[DATA PROVIDED Boundary: Start]

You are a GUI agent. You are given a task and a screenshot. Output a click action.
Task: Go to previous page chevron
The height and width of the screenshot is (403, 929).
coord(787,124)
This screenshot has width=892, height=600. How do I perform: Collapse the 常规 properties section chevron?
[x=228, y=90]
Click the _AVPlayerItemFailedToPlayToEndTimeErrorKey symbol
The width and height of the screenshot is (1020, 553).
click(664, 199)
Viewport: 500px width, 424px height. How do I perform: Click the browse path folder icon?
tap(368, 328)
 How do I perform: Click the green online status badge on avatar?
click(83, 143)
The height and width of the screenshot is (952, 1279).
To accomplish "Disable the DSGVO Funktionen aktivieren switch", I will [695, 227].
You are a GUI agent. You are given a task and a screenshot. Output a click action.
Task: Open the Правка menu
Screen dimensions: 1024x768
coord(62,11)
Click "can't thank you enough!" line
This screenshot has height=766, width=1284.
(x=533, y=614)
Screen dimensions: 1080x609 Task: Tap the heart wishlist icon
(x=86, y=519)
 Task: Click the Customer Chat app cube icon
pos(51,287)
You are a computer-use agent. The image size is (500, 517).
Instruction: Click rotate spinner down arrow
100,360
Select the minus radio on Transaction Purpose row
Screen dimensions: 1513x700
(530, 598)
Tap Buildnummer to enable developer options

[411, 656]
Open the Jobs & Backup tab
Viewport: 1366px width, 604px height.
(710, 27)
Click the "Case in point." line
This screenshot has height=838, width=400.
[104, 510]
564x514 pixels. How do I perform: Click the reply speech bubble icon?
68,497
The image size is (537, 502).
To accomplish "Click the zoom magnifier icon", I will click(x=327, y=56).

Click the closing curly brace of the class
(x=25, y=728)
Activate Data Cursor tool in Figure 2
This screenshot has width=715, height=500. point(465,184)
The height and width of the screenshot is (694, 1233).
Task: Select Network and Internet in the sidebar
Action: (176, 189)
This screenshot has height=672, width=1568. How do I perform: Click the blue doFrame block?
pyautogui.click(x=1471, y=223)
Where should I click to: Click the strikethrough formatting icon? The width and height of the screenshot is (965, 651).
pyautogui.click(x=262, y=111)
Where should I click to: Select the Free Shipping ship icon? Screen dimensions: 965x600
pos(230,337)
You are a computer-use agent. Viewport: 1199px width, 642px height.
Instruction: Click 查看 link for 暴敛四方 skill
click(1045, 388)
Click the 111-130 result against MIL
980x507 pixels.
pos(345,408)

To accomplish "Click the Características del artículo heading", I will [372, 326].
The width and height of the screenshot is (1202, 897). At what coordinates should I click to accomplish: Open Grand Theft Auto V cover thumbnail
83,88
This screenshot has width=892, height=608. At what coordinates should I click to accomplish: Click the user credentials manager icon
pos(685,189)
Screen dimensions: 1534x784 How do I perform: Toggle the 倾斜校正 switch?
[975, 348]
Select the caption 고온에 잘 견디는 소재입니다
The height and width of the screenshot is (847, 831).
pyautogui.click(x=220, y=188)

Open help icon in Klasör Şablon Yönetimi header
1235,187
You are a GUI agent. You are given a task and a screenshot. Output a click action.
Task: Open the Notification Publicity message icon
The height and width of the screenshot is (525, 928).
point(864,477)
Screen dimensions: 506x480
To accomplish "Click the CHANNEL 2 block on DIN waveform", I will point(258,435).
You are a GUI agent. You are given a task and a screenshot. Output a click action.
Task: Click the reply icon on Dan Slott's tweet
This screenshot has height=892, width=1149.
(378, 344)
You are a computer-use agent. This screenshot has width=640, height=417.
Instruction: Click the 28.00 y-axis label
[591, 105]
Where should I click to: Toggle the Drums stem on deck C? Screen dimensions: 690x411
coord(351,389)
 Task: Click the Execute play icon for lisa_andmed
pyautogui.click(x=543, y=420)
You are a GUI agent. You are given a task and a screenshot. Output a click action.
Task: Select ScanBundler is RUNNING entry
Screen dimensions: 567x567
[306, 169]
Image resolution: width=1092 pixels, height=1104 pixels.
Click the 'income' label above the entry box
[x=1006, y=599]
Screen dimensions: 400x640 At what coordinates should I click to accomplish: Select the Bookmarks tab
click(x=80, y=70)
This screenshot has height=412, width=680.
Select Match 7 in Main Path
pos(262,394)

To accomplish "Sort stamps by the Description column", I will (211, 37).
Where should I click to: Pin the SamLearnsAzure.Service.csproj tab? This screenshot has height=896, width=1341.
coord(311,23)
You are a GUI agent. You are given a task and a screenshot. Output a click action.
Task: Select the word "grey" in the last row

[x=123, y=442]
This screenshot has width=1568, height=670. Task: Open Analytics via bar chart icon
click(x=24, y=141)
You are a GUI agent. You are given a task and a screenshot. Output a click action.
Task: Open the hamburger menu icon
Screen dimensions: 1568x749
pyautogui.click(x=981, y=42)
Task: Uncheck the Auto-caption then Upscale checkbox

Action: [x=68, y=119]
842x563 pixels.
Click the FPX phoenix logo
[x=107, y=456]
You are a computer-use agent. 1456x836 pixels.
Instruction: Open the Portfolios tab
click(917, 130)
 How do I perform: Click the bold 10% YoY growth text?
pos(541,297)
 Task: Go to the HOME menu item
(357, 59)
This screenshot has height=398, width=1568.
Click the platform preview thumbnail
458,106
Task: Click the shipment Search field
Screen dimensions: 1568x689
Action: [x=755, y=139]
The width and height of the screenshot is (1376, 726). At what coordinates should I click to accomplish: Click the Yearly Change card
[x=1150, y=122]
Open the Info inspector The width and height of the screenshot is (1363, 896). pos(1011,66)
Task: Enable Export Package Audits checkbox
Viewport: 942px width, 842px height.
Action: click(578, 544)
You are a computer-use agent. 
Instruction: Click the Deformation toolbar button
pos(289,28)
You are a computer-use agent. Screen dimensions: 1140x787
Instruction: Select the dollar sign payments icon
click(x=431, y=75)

[DATA PROVIDED Boundary: End]

= WHAT YOU SHOULD DO =
Show the lines of the records that contain the word "computer".

= RESULT BELOW =
You are a computer-use agent. The image size is (500, 517).
You are a computer-use agent. Viewport: 1199px width, 642px height.
You are a computer-use agent. This screenshot has width=640, height=417.
You are a computer-use agent. 1456x836 pixels.
You are a computer-use agent. 
You are a computer-use agent. Screen dimensions: 1140x787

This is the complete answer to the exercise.